**EXTRACTED RECORDS:**

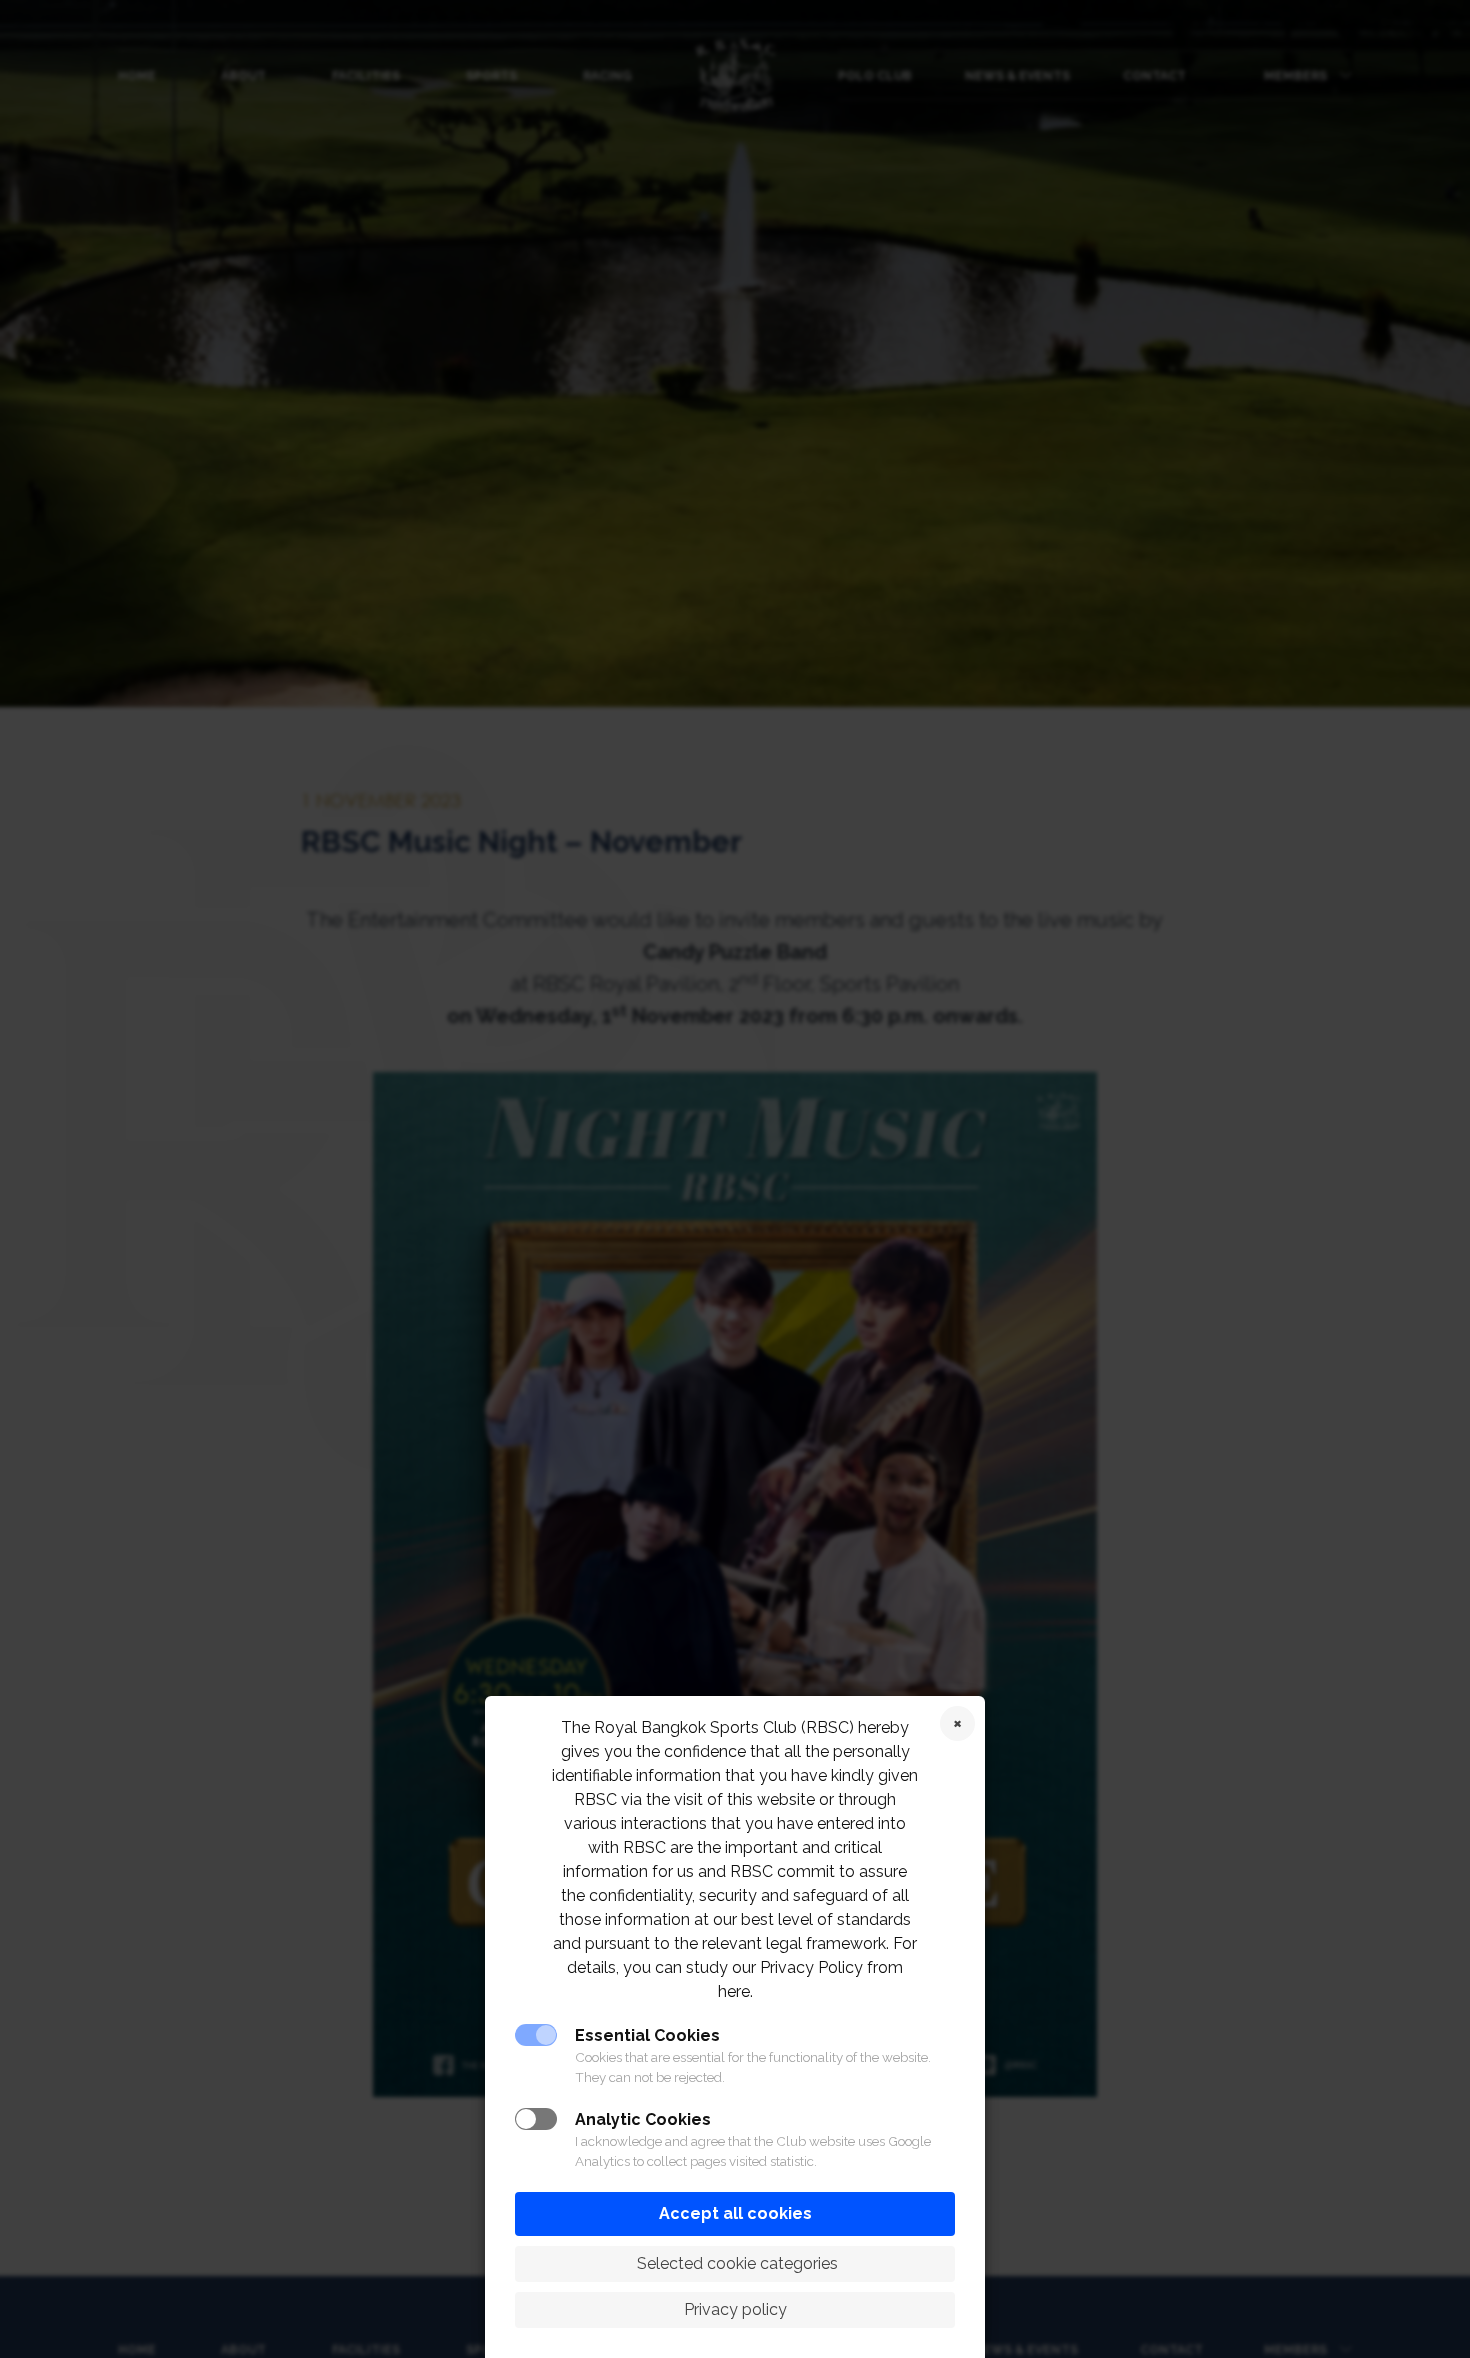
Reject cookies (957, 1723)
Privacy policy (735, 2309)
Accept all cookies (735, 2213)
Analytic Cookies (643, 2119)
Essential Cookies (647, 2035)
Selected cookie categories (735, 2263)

**TASK TO CARRY OUT:** Each record must be repeated verbatim, and no picture may appear in the copy.

**ANSWER TO THIS EXERCISE:**
Reject cookies (957, 1723)
Privacy policy (735, 2309)
Accept all cookies (735, 2213)
Analytic Cookies (643, 2119)
Essential Cookies (647, 2035)
Selected cookie categories (735, 2263)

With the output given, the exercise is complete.